[Dataset entries — start]

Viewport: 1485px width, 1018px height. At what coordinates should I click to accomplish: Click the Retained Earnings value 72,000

[Dataset entries — finish]
[Dataset entries — start]

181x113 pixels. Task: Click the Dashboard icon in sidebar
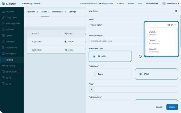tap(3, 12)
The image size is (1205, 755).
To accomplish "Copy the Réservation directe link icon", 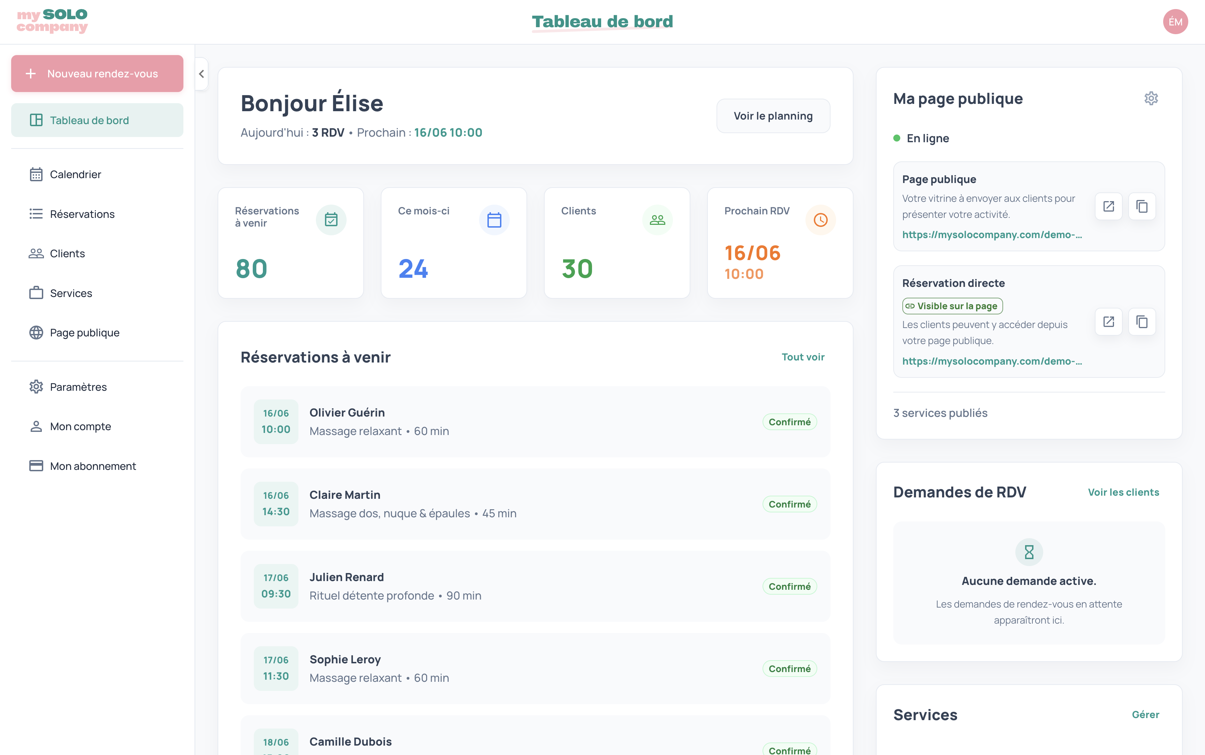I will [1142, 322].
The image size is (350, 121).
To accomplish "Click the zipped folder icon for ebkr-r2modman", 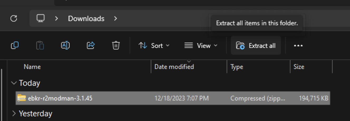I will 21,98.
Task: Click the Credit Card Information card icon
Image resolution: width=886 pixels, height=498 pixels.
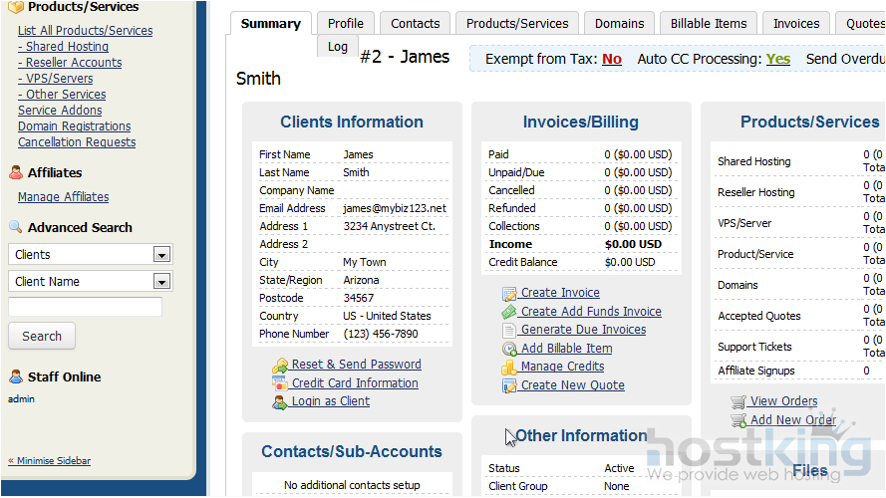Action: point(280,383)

[Dataset entries — finish]

About this exercise: In the listing above, find every line with the word "size" and copy it.

Solution to the problem:
The image size is (1205, 755).
The image size is (350, 121).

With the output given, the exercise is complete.